TASK STATEMENT: Every entry must be reproduced word for word.

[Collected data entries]
┌──

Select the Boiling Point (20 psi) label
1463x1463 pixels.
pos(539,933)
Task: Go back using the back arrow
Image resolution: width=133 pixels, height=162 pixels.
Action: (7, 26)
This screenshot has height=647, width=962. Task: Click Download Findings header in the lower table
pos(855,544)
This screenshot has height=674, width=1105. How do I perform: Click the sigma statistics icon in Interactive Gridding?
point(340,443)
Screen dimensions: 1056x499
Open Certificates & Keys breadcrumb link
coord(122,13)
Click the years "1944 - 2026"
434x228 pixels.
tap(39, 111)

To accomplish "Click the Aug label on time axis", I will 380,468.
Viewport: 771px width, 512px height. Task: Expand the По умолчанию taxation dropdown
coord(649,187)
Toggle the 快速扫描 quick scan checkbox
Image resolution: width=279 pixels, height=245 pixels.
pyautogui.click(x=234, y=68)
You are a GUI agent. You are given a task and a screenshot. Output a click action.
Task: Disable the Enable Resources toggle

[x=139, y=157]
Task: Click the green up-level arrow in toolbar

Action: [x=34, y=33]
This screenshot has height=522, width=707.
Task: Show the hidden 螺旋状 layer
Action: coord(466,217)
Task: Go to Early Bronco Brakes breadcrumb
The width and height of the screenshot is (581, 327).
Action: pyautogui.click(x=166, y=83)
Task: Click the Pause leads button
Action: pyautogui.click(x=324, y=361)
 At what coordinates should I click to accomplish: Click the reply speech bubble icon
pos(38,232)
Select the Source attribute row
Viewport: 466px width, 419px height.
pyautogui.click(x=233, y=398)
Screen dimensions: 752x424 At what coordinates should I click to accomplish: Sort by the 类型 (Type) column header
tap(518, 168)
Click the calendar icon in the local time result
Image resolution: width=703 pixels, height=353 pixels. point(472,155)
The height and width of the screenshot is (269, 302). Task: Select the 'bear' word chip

└──

RESULT OF THIS TASK:
Select the Boiling Point (20 psi) label
1463x1463 pixels.
pos(539,933)
Task: Go back using the back arrow
Image resolution: width=133 pixels, height=162 pixels.
Action: (7, 26)
This screenshot has height=647, width=962. Task: Click Download Findings header in the lower table
pos(855,544)
This screenshot has height=674, width=1105. How do I perform: Click the sigma statistics icon in Interactive Gridding?
point(340,443)
Screen dimensions: 1056x499
Open Certificates & Keys breadcrumb link
coord(122,13)
Click the years "1944 - 2026"
434x228 pixels.
tap(39, 111)

To accomplish "Click the Aug label on time axis", I will 380,468.
Viewport: 771px width, 512px height. Task: Expand the По умолчанию taxation dropdown
coord(649,187)
Toggle the 快速扫描 quick scan checkbox
Image resolution: width=279 pixels, height=245 pixels.
pyautogui.click(x=234, y=68)
You are a GUI agent. You are given a task and a screenshot. Output a click action.
Task: Disable the Enable Resources toggle

[x=139, y=157]
Task: Click the green up-level arrow in toolbar

Action: [x=34, y=33]
This screenshot has height=522, width=707.
Task: Show the hidden 螺旋状 layer
Action: coord(466,217)
Task: Go to Early Bronco Brakes breadcrumb
The width and height of the screenshot is (581, 327).
Action: pyautogui.click(x=166, y=83)
Task: Click the Pause leads button
Action: pyautogui.click(x=324, y=361)
 At what coordinates should I click to accomplish: Click the reply speech bubble icon
pos(38,232)
Select the Source attribute row
Viewport: 466px width, 419px height.
pyautogui.click(x=233, y=398)
Screen dimensions: 752x424 At what coordinates should I click to accomplish: Sort by the 类型 (Type) column header
tap(518, 168)
Click the calendar icon in the local time result
Image resolution: width=703 pixels, height=353 pixels. point(472,155)
The height and width of the screenshot is (269, 302). Task: Select the 'bear' word chip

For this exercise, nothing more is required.